The problem we were solving

We at Badoo are developing a dating app. In fact, these are several applications, each of which operates on several platforms ( iOS , Android , Mobile Web , Desktop Web ), and several teams work on them.

In the development, we use hundreds of different icons. Some are the same in every application, others correspond to a particular brand. Sometimes the design changes, and the icons change with it: new ones appear, some are updated, some are deleted (but often remain in the code base).

Icons are created and maintained by our design team, and when the icons are ready for work, designers usually send them by email, chat or cloud. This not only took time, but also often led to errors. To be honest, there were errors every time (we are all people): sometimes the icons were updated on one platform, but not updated on another, sometimes they disappeared or did not match the format or size. Therefore, designers and developers were forced to be in constant contact; the developers exported the icons directly from the Sketch file, and they were added to the code base, but no checks were made for similar icons available for reuse in the database. I’m sure you understand what I’m talking about.

We at Badoo have a design system called Cosmos, and recently we introduced a multi-platform (Mobile Web, Android, and iOS) token library . In fact, now design changes (for example, the appearance of the button border, page background color, title size, or animation duration in the pop-up window) can be described using a set of parameters, which is then automatically exported and used in all applications on all platforms.

Our solution, which allows us to transform design ideas (for example, changing colors) into a functioning code in a short time, impressed our product managers and designers equally. Therefore, their next question (and at the same time the task) was: “Is it possible to do something similar for resources?” We answered: “Yes, it is possible (probably) .

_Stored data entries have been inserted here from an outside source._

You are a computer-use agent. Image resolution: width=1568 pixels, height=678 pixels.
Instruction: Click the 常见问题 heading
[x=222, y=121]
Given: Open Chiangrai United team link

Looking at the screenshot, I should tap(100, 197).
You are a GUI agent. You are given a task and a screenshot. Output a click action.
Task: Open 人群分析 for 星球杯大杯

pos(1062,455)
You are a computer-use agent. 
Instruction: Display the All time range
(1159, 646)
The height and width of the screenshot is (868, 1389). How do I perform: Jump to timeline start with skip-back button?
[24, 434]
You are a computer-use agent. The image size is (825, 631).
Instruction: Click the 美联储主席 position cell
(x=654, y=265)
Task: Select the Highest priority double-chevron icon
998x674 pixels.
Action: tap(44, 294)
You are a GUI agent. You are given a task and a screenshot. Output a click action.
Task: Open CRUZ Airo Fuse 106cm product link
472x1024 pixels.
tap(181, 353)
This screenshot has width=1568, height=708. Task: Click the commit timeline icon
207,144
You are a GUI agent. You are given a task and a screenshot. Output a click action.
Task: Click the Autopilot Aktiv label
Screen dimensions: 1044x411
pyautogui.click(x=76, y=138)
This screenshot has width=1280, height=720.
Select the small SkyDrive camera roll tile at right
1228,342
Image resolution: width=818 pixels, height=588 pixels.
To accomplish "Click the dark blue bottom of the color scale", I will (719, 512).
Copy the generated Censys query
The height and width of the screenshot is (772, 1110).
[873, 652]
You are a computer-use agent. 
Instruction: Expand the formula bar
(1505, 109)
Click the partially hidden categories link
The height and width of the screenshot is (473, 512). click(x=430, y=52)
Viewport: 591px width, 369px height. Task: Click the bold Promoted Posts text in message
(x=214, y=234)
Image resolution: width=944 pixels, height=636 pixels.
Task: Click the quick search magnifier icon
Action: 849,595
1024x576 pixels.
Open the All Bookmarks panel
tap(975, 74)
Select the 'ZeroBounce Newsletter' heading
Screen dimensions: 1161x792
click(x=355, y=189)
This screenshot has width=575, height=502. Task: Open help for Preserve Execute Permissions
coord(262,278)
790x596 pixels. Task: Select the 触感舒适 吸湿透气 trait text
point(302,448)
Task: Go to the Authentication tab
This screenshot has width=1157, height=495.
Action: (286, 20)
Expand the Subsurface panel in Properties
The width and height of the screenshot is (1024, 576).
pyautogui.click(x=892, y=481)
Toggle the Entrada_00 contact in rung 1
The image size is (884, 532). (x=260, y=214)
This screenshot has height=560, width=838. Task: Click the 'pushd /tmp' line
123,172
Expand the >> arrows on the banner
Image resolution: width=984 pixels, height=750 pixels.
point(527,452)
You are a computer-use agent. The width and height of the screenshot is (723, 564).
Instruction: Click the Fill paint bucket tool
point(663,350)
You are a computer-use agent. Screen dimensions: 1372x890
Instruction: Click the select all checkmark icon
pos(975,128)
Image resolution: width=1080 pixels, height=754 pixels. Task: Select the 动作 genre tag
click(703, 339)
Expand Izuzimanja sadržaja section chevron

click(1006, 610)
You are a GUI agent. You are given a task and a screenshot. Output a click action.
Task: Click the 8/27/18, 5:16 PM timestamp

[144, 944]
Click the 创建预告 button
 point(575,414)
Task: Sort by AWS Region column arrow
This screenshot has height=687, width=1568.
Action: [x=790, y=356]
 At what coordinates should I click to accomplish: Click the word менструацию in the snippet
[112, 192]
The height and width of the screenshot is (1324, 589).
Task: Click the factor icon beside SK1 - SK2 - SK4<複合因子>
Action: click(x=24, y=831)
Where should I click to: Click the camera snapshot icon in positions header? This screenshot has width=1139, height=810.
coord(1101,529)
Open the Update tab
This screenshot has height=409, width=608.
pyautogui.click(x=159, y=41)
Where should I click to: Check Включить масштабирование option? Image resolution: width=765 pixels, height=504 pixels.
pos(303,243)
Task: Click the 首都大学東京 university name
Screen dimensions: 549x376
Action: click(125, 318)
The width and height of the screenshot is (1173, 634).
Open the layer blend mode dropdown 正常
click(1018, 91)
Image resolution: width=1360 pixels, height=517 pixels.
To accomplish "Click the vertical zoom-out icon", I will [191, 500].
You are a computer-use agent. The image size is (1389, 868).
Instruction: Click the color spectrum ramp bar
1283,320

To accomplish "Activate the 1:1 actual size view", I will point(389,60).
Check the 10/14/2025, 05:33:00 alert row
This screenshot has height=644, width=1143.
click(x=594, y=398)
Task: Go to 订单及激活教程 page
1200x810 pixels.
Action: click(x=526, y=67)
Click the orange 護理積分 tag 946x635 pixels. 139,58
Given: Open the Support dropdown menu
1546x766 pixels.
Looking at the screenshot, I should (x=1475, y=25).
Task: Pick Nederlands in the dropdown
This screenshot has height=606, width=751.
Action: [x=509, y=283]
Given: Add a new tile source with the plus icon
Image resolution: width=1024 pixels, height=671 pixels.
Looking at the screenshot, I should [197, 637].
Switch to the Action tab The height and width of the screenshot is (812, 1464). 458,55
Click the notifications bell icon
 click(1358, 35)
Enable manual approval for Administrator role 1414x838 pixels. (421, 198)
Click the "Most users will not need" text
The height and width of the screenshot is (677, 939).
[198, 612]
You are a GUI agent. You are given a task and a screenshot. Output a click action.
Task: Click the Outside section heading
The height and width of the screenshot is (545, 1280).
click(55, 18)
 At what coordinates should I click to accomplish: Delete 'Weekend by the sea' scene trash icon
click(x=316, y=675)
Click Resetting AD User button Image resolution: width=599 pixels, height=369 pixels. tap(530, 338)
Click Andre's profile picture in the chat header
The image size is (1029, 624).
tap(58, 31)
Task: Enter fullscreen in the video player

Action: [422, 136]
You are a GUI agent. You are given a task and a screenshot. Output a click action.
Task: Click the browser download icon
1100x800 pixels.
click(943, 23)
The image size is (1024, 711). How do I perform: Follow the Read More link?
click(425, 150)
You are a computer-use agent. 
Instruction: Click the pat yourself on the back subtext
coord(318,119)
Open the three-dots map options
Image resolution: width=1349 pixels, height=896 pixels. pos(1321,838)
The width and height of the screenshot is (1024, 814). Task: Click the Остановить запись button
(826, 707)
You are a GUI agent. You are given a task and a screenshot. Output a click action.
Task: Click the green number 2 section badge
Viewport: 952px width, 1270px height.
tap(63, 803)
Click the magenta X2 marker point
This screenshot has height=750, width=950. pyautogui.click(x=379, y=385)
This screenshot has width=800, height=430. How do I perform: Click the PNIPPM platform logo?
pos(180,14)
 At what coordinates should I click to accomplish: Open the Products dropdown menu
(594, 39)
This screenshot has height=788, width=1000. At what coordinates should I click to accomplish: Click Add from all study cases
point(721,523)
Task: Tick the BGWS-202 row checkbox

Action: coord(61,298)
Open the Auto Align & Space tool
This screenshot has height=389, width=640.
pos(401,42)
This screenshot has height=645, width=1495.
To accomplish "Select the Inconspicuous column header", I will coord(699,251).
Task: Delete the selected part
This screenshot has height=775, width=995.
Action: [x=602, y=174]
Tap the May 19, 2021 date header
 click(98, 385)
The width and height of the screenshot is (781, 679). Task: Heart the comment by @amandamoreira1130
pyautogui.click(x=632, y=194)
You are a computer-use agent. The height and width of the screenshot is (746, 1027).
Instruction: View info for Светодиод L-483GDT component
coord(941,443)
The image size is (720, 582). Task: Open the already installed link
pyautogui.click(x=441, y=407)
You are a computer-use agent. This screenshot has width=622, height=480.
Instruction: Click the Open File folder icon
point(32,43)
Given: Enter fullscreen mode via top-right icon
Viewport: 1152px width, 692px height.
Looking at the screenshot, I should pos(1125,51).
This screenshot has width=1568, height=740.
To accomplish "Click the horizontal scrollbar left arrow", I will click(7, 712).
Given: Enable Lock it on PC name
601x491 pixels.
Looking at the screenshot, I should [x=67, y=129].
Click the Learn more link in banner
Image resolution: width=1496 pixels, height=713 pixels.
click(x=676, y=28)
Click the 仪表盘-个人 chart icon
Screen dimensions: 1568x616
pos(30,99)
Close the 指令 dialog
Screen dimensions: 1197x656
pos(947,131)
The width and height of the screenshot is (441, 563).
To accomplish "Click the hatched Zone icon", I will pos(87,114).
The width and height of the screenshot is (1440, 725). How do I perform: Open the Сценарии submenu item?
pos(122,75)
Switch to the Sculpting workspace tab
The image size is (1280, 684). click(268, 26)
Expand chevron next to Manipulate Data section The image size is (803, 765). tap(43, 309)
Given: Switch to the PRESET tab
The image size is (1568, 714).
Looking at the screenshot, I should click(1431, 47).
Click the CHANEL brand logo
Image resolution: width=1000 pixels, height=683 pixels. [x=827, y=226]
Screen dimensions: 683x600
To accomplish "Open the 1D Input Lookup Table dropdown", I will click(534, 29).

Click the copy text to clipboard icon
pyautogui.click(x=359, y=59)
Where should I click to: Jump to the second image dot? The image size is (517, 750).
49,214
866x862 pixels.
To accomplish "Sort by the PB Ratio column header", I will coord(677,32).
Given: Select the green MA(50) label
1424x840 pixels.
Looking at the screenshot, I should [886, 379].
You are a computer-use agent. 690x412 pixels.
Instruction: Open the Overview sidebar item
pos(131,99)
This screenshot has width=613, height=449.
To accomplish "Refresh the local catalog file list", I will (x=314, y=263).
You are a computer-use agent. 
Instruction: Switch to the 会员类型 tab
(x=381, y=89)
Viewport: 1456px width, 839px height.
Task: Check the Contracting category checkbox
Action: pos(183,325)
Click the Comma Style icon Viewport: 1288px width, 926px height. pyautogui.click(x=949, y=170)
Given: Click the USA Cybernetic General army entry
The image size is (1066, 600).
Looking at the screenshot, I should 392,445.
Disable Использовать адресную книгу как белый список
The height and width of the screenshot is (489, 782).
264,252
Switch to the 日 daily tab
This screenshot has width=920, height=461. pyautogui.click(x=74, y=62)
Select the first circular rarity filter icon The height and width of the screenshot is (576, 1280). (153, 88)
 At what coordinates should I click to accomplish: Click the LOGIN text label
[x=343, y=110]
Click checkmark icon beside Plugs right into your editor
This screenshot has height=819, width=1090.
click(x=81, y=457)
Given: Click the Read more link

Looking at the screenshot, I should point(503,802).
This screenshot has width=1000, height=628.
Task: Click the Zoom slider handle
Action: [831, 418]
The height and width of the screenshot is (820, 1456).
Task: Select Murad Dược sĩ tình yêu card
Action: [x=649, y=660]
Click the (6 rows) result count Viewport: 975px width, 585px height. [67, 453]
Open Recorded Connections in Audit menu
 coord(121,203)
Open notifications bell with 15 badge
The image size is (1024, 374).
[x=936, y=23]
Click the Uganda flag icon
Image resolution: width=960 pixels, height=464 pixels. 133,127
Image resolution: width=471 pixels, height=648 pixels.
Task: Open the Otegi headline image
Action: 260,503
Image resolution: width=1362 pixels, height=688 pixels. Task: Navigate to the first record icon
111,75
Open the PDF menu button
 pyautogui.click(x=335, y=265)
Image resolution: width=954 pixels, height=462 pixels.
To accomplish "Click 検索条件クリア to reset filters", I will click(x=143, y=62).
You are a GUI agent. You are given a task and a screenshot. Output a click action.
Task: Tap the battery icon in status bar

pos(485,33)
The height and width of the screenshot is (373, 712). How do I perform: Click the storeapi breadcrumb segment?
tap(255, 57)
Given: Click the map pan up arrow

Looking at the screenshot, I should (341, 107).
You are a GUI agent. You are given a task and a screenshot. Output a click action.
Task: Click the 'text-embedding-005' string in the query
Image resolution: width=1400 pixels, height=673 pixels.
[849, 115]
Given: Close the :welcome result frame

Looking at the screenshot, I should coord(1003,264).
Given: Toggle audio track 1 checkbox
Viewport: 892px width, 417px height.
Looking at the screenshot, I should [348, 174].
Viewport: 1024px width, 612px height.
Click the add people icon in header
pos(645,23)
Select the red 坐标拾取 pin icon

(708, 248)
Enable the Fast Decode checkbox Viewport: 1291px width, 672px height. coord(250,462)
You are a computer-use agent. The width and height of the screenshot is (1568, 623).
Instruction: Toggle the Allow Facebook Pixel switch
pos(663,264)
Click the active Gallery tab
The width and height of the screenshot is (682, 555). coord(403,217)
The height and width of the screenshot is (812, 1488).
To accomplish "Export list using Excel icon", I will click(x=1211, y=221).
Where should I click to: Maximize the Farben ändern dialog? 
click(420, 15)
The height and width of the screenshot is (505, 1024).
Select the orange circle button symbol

I must admit that at first we acted blindly. We had several ideas, but considering all the restrictions, we were not sure that they would work. We decided to start with MVP, but everything went so well that the project became our final product with all the necessary functions.


The requirements for the MVP project were clear: a tool that would receive a Sketch file at the input and output all the icons in all the formats we needed and support icon variations for A / B tests.

The difficulty was that the same icon has different parameters (color, shape) depending on the brand. Below are a few icons for our applications. As you can see, some are absolutely identical, others differ in a number of parameters, and still others have nothing in common.

Please note that the colors used in the icons are not just colors: they exactly correspond to the brand colors and specific features indicated in the tokens .

So, when developing the tool, our goal was not only to automate the creation and delivery of icons for different platforms and brands, but also to make possible their dynamic colorization in accordance with the brand.

Sketch and SketchTool

Sketch is the main tool of our designers. And, although we considered other options (for example, Figma ), we knew that in the framework of this project we would use files in the Sketch format (since our designers own this tool best and all our current icons and resources are saved in this format) .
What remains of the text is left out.